== AIM ==
Count the lines in the material below that contain the string "icon". Reply with the number only.

== INFORMATION SUPPLIED ==
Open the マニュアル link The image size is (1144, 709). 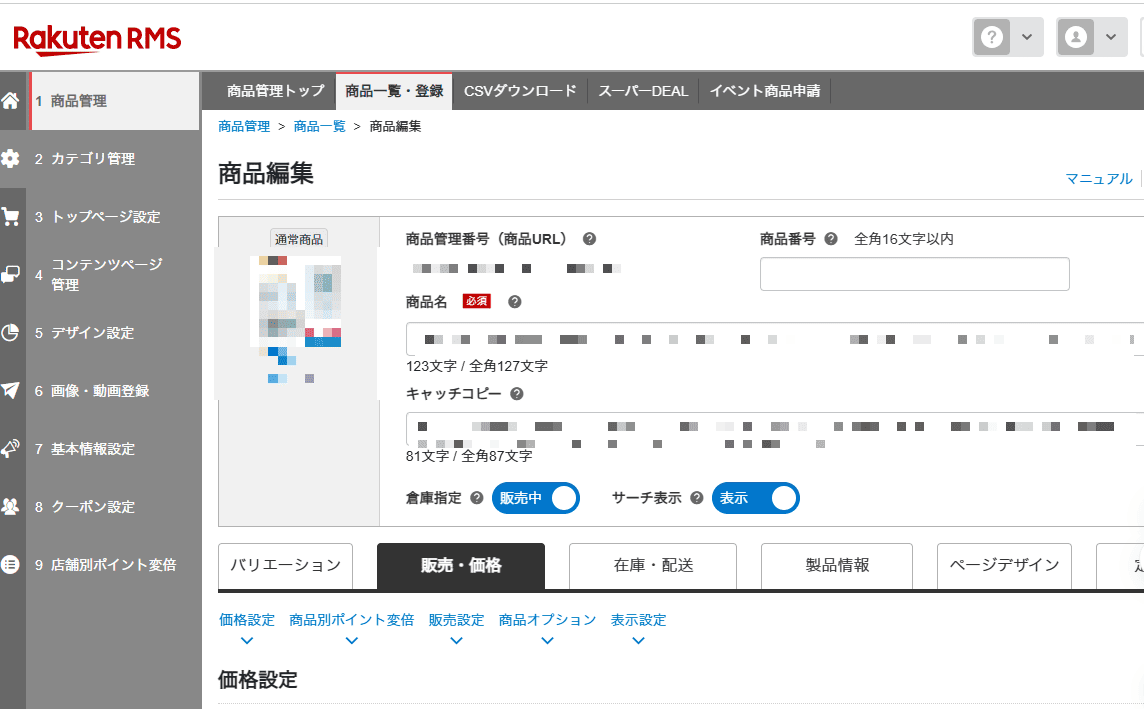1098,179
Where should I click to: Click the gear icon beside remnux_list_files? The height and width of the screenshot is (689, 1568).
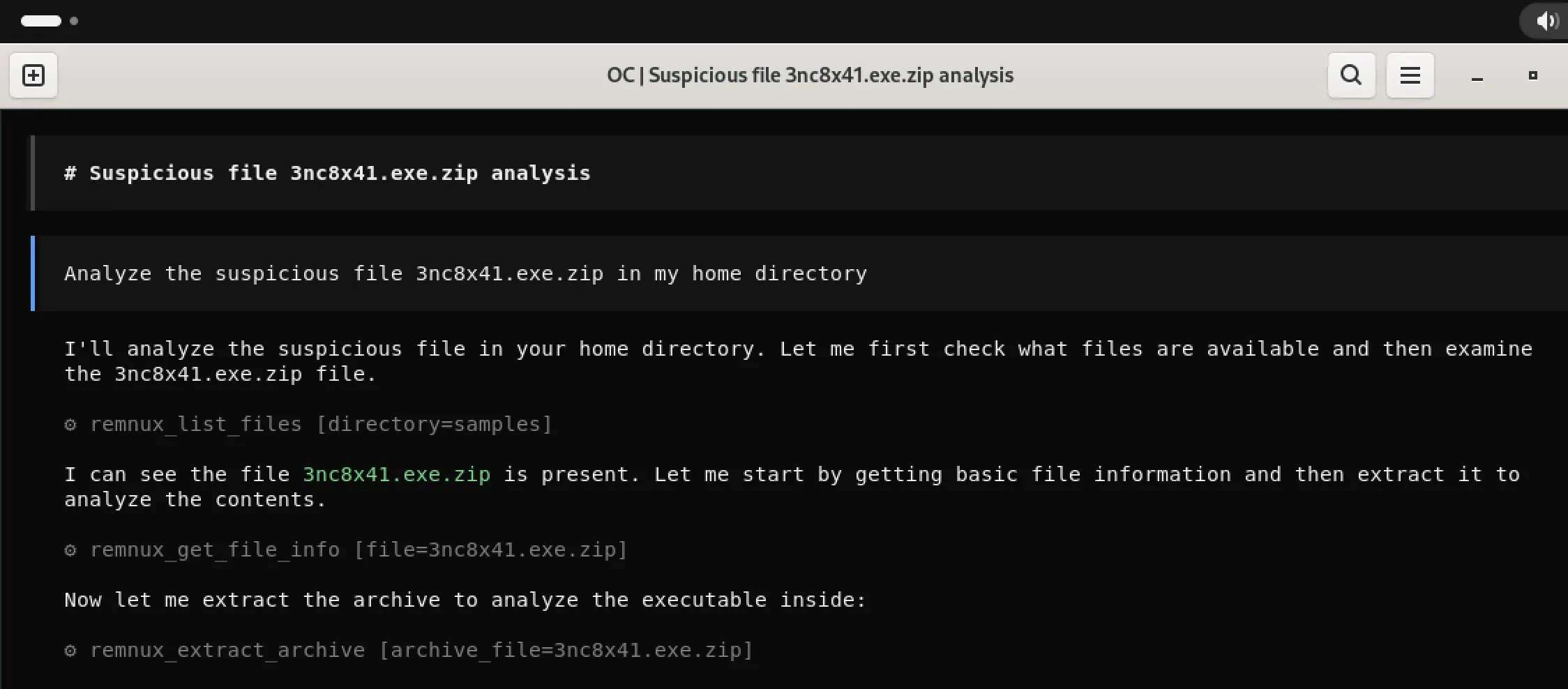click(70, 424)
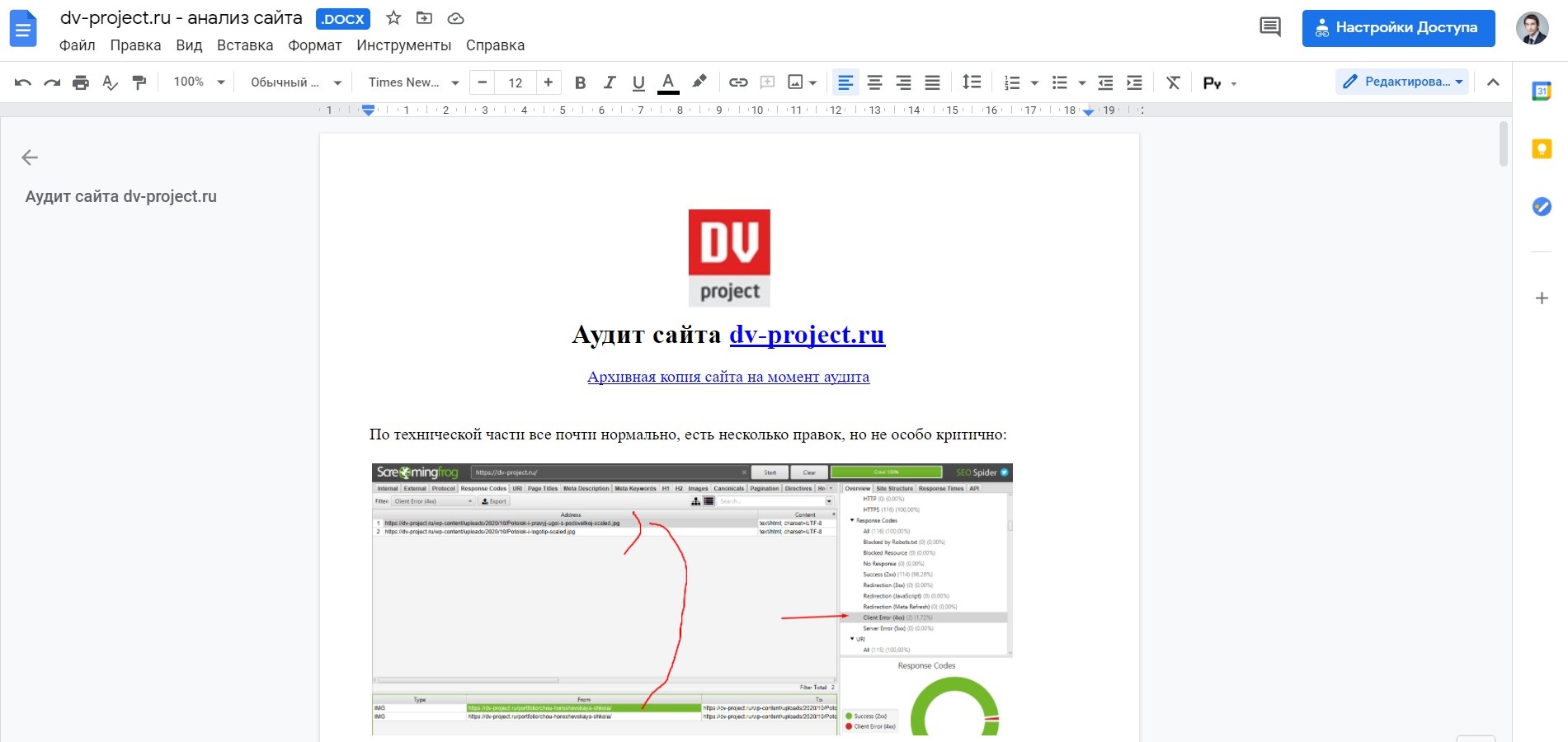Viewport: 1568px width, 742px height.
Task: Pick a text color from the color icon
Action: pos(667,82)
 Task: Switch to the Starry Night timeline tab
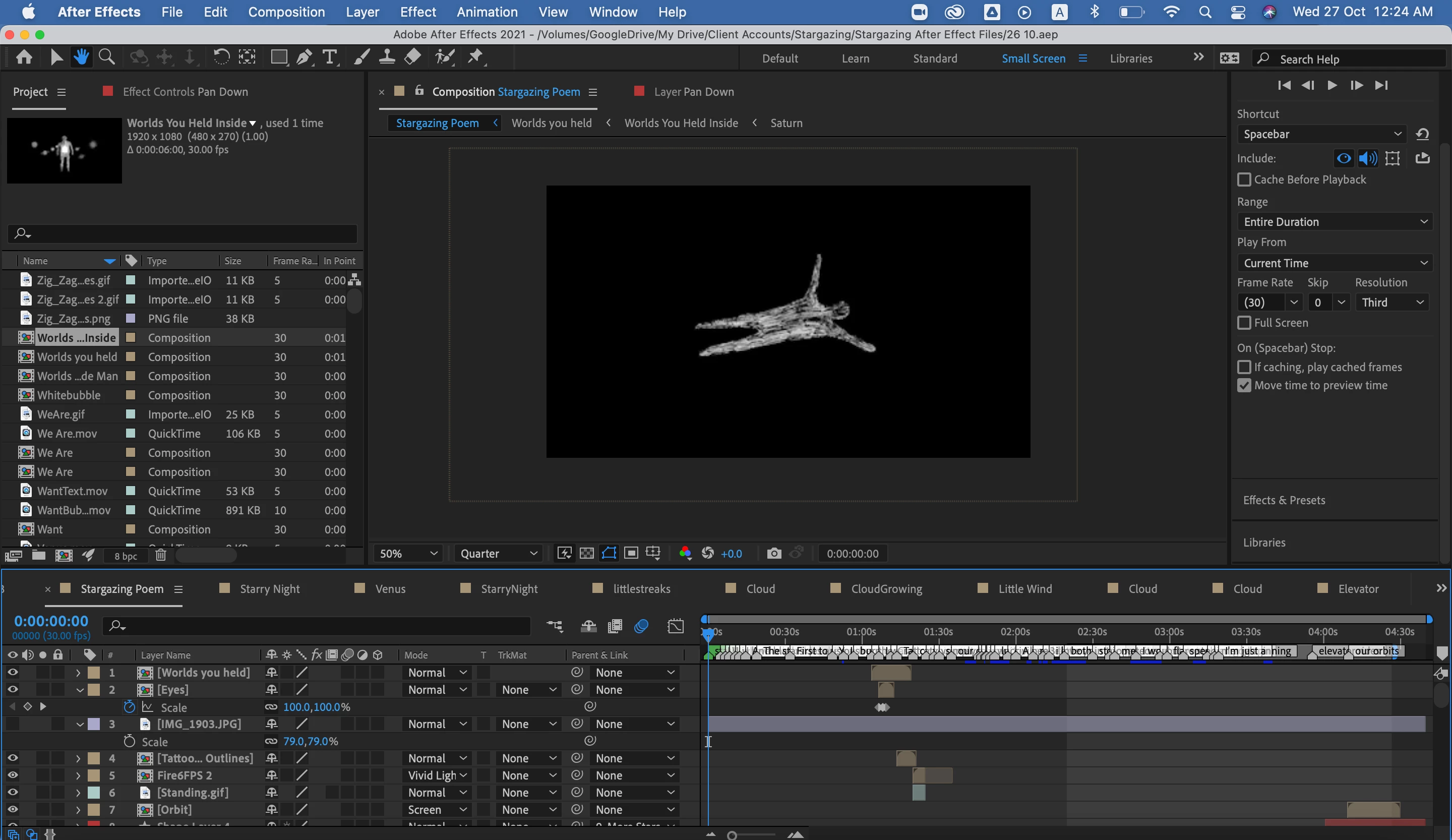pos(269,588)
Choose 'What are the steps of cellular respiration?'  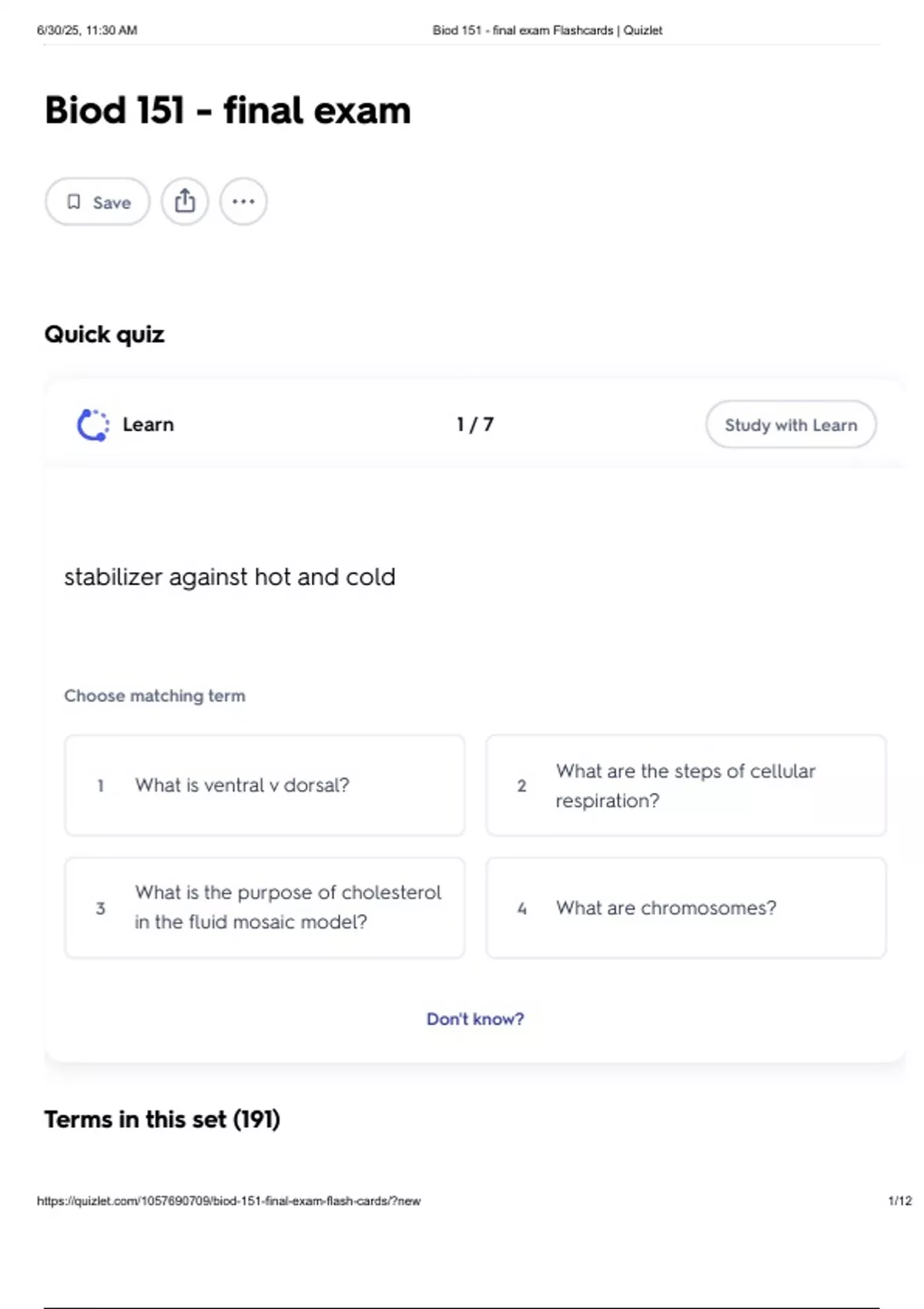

== ANSWER TO THIS TASK ==
2